O verão vem chegando com a dengue e, depois dele, o frio invernal. São situações que todos os habitantes de Buenos Aires irão passar nos próximos meses. Porém, um grupo da sociedade sofrerá muito mais: o de pessoas em situação de vulnerabilidade.
Vários dos balanços de um ano do governo de Javier Milei trataram do aumento da pobreza como um “outro lado” dos bons números macroeconômicos. Um problema que seria resolvido depois.
Nas estatísticas do aumento da pobreza, porém, estão números alarmantes: de indigentes, pessoas sem emprego, em situação de rua, além de vulneráveis à dengue no verão (que no início de 2024 foi recorde) e ao frio (uma vez que os abrigos não estão preparados para situações extremas).
De acordo com a Direção Geral de Estatística e Censos da Cidade de Buenos Aires, atualmente, na capital argentina, 15,3% da população é considerada indigente, quase o dobro do ano passado (8,4%) e o triplo dos anteriores, que registravam 4%.
Quando estou em São Paulo, costumo viver no centro, onde vejo o horror causado pelas políticas insuficientes para a pobreza do prefeito atual e reeleito, Ricardo Nunes. Viver na rua, naquela região, é um lugar-comum. Verdadeiros acampamentos nos quais crianças e idosos convivem ao léu. Roubos, extorsões, doenças, menores expostos muito cedo a atividades criminosas e, literalmente, sem ter onde caírem mortos. Dou dois passos para fora de casa e isso basta para tropeçar em um indigente, muitas vezes drogado, com frio, na cidade mais rica do país.
Temo que Buenos Aires esteja seguindo esse caminho. Pois, às vezes, ouço relatos muito parecidos aos de minha cidade natal sobre abrigos insalubres, nos quais por risco de roubo as pessoas não podem manter suas coisas, incluindo suas pequenas cozinhas, que poderiam fazer com que as famílias ficassem unidas.
Já estão longe os tempos da minha juventude, mas vale lembrar que, naquela época, tínhamos uma ideia idílica de Buenos Aires: a cidade onde se podia caminhar na rua a qualquer horário sem risco de ser assaltado, onde os pobres comiam melhor que os nossos, pois eles comiam carne a cada refeição.
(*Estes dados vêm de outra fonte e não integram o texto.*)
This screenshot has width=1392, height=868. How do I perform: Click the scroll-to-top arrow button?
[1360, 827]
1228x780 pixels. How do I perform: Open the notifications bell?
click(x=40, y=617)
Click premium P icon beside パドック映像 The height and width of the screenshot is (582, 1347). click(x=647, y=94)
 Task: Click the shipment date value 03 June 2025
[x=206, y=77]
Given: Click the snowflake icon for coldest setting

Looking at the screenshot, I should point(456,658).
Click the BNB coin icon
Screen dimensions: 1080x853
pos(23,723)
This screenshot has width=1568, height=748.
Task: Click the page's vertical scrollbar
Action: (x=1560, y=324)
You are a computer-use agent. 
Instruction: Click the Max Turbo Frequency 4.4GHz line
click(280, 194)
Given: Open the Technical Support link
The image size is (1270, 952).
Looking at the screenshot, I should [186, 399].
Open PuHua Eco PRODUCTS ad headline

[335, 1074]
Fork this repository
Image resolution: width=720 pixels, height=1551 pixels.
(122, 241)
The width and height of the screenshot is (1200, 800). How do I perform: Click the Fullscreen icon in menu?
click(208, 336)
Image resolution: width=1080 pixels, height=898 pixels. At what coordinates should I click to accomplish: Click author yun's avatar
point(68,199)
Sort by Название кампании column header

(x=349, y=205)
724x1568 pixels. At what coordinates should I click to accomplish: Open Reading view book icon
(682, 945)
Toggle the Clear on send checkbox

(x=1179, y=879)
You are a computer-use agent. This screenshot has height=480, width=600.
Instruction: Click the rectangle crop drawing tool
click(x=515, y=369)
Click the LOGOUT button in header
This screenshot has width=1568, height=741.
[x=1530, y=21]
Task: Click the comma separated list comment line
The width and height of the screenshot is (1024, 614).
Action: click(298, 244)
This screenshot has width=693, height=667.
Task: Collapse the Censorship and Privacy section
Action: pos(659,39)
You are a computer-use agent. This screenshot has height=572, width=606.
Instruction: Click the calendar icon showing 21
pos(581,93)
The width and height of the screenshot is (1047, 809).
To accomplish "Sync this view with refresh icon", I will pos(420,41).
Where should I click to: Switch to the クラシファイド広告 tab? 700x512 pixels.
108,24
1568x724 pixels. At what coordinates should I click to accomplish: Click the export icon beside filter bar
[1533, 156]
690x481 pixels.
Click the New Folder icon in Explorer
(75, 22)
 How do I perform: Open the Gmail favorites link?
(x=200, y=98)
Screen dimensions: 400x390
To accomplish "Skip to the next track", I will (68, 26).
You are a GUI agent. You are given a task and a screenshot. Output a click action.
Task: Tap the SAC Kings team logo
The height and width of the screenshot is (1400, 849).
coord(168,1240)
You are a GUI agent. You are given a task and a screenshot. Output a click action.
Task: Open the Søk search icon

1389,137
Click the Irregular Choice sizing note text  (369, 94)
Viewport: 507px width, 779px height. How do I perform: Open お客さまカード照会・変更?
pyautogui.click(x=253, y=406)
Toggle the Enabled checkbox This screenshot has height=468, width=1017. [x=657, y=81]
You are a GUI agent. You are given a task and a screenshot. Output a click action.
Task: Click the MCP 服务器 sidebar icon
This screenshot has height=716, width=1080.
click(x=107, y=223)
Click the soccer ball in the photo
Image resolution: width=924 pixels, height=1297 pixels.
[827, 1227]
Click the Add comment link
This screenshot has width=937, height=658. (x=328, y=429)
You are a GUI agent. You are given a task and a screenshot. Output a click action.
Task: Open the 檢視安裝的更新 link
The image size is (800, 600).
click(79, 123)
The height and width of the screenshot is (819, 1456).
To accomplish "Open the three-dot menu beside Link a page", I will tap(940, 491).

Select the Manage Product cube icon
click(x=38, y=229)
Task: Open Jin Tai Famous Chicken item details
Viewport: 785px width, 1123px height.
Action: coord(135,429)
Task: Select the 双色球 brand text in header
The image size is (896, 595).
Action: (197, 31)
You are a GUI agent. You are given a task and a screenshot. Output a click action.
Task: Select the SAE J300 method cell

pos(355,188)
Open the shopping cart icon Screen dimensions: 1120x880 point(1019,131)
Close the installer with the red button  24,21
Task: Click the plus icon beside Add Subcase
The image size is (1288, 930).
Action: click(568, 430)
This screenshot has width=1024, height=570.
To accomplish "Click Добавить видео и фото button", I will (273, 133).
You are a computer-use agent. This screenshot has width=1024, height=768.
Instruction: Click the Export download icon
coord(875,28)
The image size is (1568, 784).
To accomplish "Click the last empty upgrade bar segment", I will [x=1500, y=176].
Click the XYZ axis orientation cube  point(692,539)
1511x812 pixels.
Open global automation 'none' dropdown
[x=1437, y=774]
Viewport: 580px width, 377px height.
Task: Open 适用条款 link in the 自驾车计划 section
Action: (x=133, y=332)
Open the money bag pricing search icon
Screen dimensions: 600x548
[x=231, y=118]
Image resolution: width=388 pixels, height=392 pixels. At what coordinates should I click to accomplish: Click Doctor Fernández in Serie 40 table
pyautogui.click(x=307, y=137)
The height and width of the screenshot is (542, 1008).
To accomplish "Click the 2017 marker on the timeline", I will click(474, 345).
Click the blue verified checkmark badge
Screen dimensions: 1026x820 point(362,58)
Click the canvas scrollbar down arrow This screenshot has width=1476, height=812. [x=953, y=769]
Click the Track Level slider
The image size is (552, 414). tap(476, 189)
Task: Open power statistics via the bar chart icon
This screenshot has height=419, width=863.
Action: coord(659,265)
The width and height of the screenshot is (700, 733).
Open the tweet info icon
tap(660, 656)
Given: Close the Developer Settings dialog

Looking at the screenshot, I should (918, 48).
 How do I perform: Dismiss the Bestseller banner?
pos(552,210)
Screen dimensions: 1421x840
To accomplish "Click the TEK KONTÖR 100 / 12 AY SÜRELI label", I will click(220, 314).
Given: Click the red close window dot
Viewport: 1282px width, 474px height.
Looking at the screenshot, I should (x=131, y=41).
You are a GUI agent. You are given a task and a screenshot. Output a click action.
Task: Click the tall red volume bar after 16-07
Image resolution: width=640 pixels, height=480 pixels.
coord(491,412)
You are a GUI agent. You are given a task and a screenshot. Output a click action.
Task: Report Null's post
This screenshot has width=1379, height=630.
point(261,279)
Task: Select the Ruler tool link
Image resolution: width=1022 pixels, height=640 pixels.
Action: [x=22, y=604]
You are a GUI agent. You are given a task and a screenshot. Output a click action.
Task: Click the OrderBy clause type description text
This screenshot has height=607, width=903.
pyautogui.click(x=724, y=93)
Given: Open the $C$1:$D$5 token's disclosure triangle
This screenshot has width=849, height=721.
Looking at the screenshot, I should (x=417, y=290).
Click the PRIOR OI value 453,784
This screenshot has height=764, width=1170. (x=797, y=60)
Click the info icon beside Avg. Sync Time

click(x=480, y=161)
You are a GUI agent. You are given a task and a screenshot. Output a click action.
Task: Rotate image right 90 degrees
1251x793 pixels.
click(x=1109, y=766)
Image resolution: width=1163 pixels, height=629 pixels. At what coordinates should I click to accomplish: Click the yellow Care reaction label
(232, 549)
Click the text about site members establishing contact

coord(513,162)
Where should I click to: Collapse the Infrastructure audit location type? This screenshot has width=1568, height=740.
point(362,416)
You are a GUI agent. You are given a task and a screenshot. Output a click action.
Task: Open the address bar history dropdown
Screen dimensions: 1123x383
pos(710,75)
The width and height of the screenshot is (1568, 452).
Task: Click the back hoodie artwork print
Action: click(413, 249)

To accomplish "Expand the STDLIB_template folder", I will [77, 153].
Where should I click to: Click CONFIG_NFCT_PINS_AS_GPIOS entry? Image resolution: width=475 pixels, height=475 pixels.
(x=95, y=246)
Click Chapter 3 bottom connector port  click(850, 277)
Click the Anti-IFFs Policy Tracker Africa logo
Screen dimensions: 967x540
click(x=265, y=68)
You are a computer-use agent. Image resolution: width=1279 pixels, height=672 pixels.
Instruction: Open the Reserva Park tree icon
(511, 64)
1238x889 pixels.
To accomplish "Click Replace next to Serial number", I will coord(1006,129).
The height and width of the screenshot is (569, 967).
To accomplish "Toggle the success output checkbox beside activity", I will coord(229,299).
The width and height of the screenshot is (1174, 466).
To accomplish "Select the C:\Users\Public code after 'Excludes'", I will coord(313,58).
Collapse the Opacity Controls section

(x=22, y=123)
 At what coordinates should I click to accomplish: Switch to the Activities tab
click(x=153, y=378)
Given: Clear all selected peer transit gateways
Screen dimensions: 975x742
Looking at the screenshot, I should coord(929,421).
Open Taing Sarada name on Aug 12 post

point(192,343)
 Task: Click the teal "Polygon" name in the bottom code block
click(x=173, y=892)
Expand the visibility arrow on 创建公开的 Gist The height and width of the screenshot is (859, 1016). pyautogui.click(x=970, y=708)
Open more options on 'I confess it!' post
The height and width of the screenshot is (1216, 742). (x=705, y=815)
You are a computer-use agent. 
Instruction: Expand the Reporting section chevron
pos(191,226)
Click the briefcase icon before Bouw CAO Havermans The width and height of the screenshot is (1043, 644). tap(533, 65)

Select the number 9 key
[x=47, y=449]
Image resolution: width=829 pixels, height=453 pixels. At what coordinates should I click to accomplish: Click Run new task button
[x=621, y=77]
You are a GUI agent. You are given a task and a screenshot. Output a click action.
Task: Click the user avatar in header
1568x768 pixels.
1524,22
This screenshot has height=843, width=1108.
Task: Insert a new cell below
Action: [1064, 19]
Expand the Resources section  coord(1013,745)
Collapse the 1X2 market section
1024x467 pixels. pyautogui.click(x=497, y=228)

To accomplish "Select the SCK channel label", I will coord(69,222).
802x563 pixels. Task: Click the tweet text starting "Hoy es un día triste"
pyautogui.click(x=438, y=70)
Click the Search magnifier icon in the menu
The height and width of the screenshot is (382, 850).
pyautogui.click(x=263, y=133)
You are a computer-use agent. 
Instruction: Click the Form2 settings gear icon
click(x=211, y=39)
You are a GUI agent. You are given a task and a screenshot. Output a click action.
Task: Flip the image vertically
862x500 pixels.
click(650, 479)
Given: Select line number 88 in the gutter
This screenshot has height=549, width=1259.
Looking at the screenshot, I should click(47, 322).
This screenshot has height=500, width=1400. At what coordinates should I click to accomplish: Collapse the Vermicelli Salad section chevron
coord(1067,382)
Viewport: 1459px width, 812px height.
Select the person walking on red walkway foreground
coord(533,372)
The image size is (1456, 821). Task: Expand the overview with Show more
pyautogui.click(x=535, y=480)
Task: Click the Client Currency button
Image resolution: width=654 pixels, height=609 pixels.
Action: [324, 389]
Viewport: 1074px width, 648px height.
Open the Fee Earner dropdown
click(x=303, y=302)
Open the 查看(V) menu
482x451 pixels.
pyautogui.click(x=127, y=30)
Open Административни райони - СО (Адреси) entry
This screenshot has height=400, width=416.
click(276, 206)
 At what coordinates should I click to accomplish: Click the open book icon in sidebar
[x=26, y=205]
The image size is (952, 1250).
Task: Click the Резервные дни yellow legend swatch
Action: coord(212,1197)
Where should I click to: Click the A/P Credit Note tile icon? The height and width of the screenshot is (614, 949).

No final do dia, passam vários grupos de vulneráveis que buscam comida nos lixões e carregam grandes caixas de plástico todas as noites. O que se vê ali é de uma tristeza enorme. Às vezes são jovens em dupla, que metem a cabeça pela entrada do lixão e reviram com um arame longo o que pode ser aproveitado, abrindo sacolas que liberam um cheiro fétido. O outro amigo o ajuda a fazer a seleção do que pode ser útil: sobras de comidas e roupas, deixando todo o resto revirado.
Mais triste é quando jogam uma criança lá dentro para revirar os sacos de lixo porque ela se move melhor no espaço pequeno. Elas saem sujas e logo vão para a próxima.
À noite pessoas buscam lugar para dormir nos vãos cobertos de prédios.
Daí a falácia que é dizer, em poucas linhas, que a macroeconomia melhora, mas a pobreza aumentou —e que ela será passageira. Não é a macroeconomia que vai alimentar a pobreza, e sim políticas de assistência imediata que existiam até antes da chegada de Milei.
Pintam outros três anos assim. Haverá paciência?